### What the task requires
Among the entries below, copy every line that carries the word "From".

### Provided data
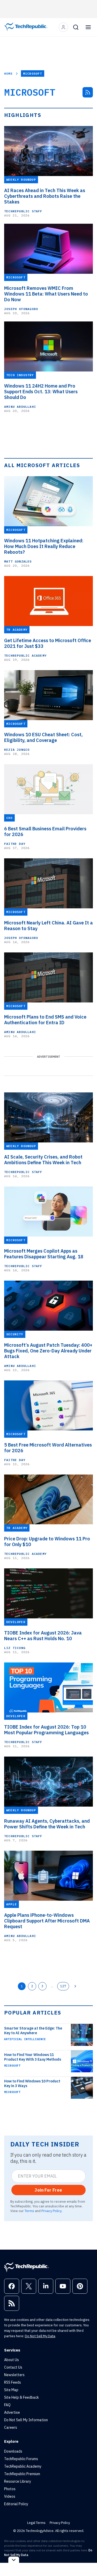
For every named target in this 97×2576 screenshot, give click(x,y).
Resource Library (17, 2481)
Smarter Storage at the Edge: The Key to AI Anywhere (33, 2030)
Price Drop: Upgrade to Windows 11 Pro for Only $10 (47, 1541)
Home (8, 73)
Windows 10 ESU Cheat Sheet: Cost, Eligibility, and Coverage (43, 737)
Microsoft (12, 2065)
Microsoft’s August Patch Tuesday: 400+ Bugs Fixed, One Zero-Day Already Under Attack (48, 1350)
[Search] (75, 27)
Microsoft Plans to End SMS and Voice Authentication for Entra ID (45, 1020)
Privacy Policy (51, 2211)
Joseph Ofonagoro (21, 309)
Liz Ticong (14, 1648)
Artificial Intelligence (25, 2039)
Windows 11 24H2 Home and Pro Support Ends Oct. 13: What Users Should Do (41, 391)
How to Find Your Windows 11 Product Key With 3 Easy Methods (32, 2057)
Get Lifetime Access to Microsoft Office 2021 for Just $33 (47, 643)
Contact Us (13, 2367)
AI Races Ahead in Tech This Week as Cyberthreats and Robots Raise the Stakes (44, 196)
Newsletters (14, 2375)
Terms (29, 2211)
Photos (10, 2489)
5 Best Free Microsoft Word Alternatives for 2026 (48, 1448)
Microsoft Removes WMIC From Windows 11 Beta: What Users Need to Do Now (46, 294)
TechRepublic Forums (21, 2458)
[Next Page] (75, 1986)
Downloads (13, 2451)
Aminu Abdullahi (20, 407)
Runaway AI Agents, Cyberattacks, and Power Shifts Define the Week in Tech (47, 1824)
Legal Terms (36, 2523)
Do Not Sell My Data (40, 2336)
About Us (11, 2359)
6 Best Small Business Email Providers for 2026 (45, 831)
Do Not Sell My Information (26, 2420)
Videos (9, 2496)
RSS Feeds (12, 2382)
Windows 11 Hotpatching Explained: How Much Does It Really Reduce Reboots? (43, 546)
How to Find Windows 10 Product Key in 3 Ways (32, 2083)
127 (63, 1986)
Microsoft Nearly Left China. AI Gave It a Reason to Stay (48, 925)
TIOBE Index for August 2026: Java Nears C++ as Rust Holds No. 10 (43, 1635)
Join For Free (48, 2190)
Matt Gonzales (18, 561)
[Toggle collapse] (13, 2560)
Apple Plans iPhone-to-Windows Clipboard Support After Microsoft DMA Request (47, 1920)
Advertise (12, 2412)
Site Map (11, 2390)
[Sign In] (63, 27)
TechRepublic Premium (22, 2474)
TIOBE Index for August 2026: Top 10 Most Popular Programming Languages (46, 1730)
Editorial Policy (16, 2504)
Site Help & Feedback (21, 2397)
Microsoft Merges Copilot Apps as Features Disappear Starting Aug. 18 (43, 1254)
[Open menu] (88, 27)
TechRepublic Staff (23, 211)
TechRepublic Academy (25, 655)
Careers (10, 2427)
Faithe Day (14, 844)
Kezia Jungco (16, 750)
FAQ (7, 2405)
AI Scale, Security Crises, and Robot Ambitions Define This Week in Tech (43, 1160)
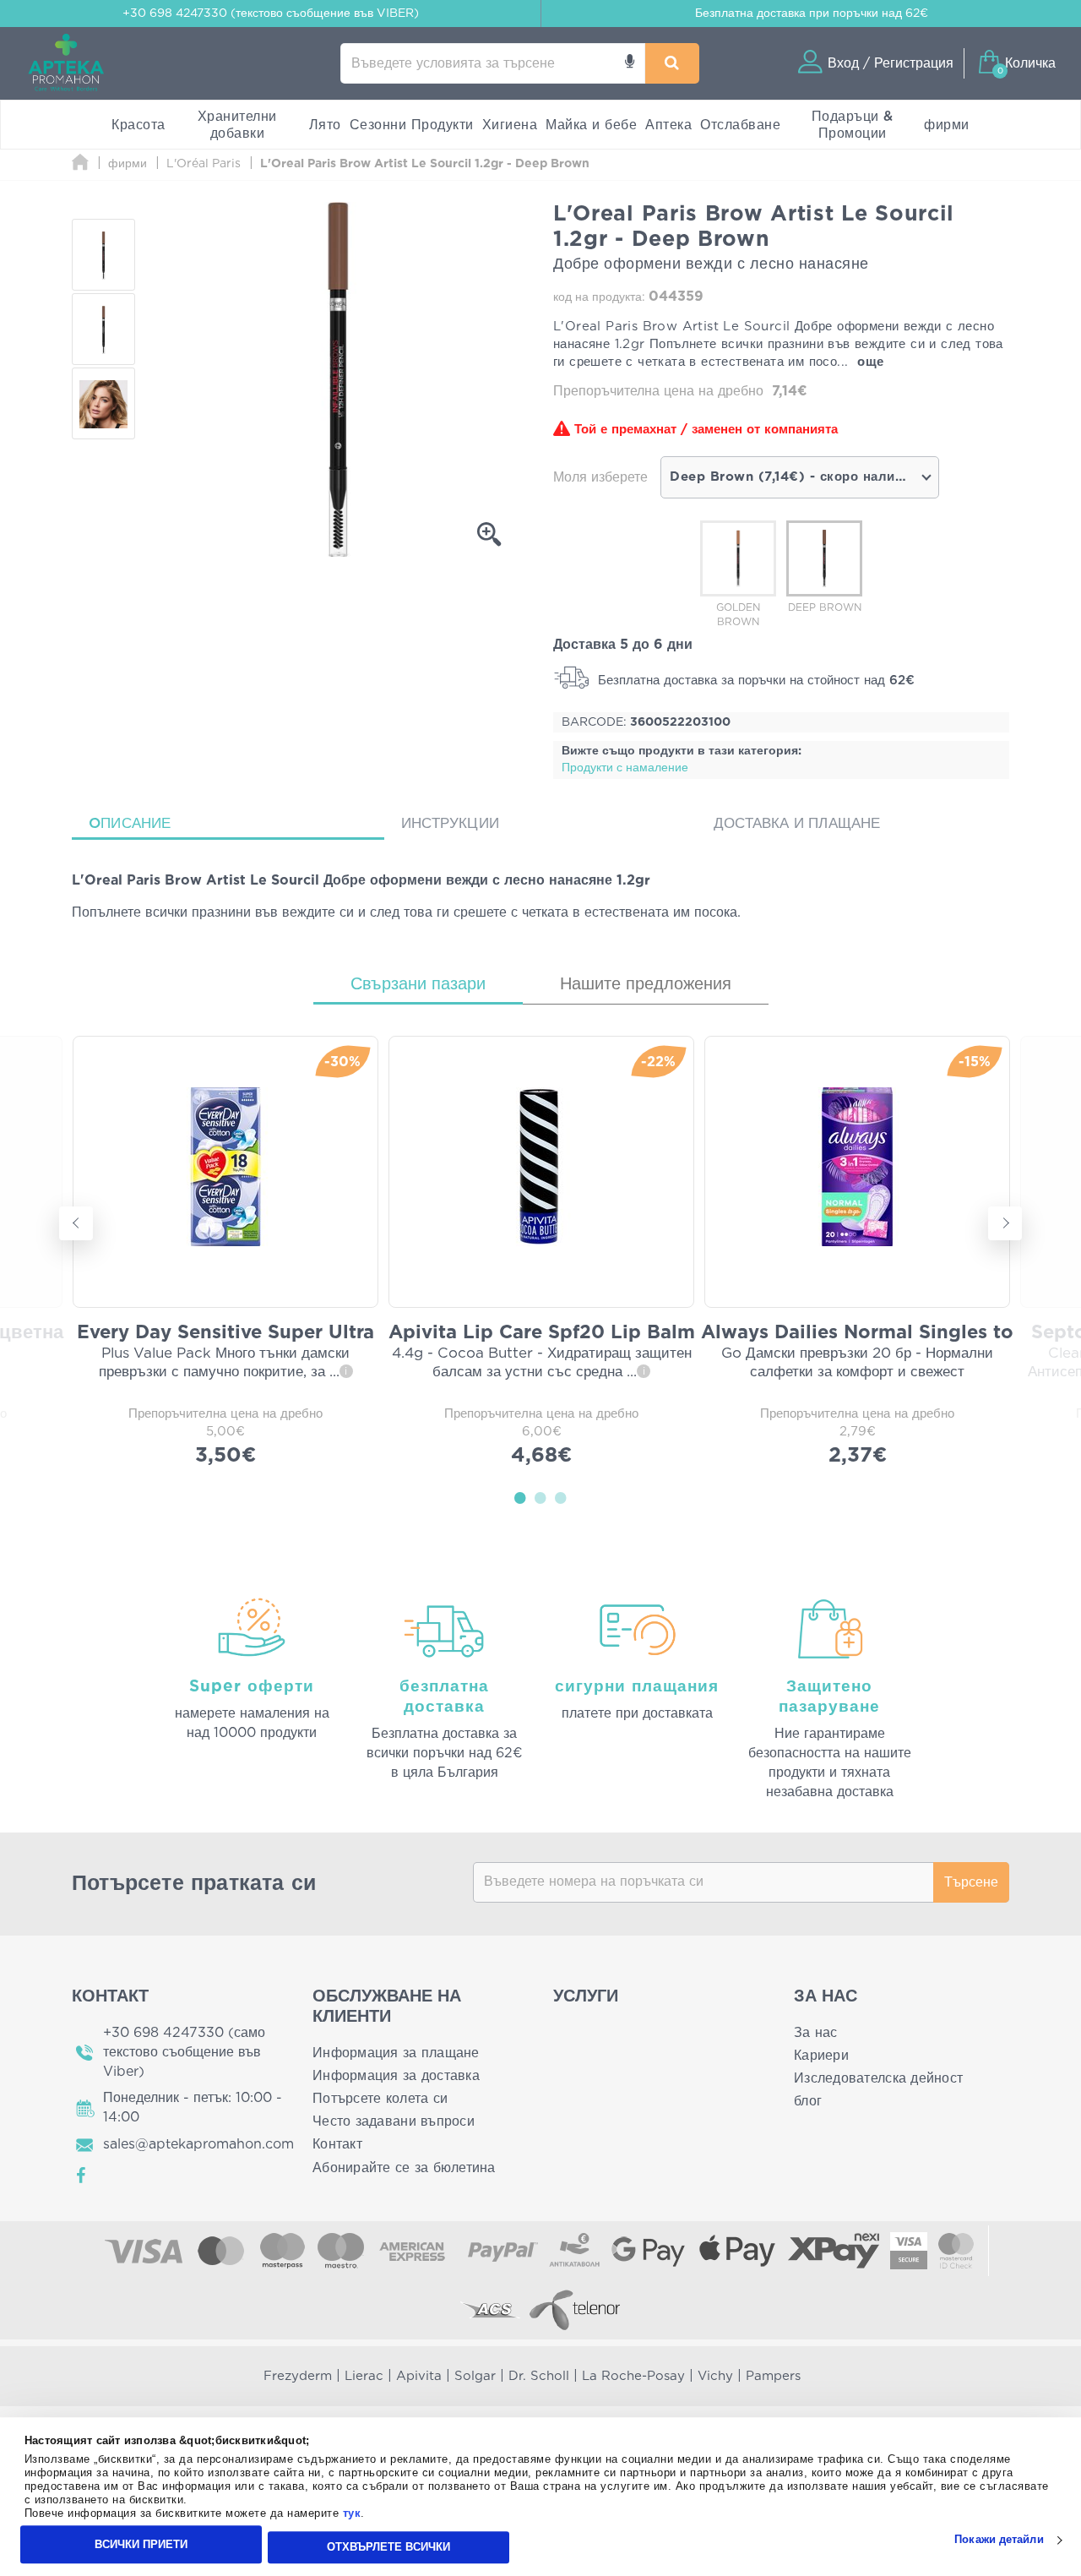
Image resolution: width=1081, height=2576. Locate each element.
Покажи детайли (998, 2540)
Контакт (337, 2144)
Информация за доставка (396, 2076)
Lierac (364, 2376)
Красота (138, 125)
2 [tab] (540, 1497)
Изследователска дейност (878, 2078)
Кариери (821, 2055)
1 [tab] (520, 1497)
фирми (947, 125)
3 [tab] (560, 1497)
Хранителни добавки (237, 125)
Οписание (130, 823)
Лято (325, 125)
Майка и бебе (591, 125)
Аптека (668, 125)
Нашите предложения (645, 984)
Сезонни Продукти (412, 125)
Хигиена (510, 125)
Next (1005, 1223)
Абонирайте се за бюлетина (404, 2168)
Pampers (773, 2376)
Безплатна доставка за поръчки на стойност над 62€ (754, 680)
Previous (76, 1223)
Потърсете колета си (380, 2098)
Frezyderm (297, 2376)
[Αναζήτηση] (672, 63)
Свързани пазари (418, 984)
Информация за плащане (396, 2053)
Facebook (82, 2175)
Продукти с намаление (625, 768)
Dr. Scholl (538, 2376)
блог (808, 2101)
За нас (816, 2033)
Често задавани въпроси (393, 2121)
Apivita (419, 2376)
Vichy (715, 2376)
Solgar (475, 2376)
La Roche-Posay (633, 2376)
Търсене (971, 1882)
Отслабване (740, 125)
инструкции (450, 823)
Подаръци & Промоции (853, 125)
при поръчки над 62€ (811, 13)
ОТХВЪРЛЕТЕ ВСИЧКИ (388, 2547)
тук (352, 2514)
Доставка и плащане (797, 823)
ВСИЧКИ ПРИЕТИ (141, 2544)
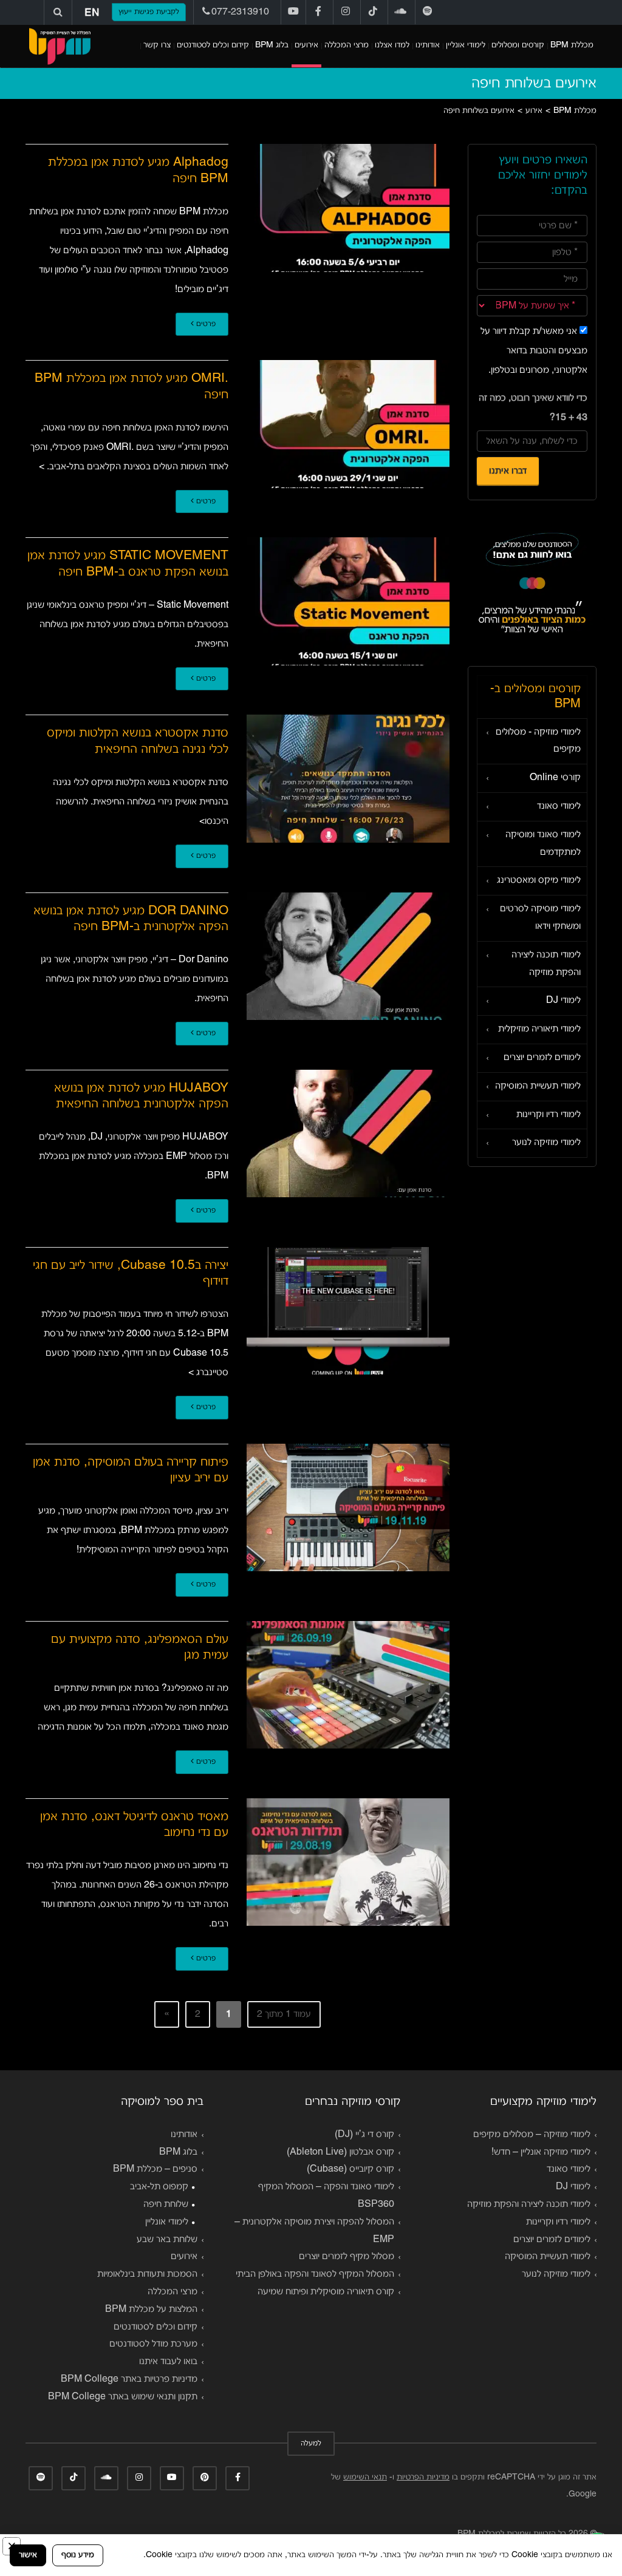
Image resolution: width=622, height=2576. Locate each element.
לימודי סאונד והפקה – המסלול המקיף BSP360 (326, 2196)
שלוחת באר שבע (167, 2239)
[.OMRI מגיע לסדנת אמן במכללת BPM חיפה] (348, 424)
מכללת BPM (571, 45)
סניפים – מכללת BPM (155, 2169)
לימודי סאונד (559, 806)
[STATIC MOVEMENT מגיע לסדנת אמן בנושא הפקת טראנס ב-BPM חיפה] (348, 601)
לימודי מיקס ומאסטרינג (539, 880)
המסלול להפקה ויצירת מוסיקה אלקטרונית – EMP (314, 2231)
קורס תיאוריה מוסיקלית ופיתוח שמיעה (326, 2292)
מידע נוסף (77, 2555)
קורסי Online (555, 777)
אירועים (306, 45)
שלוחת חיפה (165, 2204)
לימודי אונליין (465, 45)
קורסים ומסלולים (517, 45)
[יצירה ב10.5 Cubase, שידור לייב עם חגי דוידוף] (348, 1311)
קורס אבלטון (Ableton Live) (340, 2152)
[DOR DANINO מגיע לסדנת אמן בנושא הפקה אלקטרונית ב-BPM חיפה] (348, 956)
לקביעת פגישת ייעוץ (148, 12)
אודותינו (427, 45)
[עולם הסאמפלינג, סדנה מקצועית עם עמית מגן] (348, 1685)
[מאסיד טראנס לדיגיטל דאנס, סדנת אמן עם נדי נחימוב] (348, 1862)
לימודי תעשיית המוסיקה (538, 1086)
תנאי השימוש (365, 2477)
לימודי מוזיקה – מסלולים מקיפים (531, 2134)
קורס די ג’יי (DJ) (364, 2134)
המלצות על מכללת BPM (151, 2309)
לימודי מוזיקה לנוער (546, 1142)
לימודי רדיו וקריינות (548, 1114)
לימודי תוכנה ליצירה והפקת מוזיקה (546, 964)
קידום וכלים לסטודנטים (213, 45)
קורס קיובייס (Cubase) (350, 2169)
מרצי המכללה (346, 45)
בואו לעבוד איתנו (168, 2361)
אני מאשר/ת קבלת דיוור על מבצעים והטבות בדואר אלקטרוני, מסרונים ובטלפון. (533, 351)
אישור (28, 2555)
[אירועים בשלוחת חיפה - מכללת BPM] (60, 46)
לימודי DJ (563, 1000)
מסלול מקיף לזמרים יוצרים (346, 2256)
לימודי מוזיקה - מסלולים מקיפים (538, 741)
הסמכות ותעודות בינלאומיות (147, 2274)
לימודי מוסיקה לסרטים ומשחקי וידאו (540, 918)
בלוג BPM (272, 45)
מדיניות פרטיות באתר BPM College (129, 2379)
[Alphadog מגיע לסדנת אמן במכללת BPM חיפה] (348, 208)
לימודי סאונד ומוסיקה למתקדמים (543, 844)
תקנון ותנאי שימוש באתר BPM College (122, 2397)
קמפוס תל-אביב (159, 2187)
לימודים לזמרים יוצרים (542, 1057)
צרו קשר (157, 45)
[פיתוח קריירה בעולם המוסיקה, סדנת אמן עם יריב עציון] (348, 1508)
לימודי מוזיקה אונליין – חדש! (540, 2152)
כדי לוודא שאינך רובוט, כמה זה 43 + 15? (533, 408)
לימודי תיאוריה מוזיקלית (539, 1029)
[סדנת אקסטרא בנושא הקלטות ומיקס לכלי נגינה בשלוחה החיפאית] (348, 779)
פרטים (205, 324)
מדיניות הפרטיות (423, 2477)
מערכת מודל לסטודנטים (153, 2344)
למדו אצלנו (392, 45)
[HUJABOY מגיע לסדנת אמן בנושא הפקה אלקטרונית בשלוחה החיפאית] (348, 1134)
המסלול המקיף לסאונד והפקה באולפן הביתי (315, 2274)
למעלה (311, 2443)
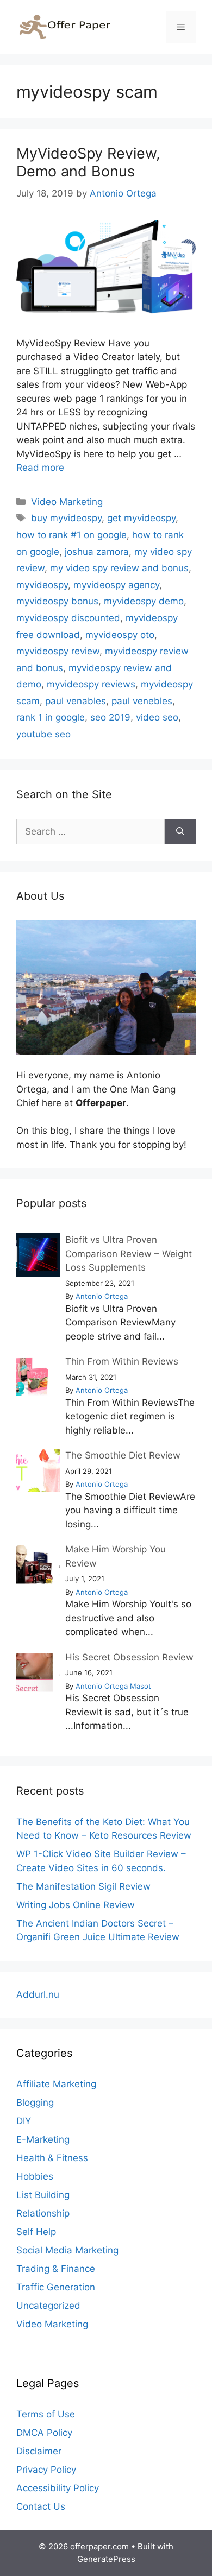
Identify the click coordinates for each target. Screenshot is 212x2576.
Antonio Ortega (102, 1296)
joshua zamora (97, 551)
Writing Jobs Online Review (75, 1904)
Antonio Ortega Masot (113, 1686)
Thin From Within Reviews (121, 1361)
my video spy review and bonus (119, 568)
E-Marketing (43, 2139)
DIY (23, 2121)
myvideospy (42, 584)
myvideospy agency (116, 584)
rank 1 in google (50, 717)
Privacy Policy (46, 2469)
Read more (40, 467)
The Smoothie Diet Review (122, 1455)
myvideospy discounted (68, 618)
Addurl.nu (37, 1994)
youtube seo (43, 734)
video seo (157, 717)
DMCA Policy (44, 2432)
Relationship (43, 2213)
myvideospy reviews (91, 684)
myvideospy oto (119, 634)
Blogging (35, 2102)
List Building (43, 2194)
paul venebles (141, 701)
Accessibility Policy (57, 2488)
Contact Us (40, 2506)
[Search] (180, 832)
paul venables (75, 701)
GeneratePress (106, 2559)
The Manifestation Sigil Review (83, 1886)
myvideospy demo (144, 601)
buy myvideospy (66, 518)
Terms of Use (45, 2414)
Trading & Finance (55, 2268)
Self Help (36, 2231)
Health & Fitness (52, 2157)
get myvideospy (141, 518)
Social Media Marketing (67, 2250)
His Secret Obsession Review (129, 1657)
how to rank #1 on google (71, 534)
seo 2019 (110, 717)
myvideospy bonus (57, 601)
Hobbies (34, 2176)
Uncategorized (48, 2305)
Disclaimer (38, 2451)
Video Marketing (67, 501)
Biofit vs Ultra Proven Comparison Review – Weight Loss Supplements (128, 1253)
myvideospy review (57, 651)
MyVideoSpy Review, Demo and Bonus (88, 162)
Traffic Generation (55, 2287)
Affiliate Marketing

### Task answer
Microsoft Removes WMIC From Windows 11 Beta: What Users Need to Do Now (46, 294)
Thin From Within Reviews (121, 1361)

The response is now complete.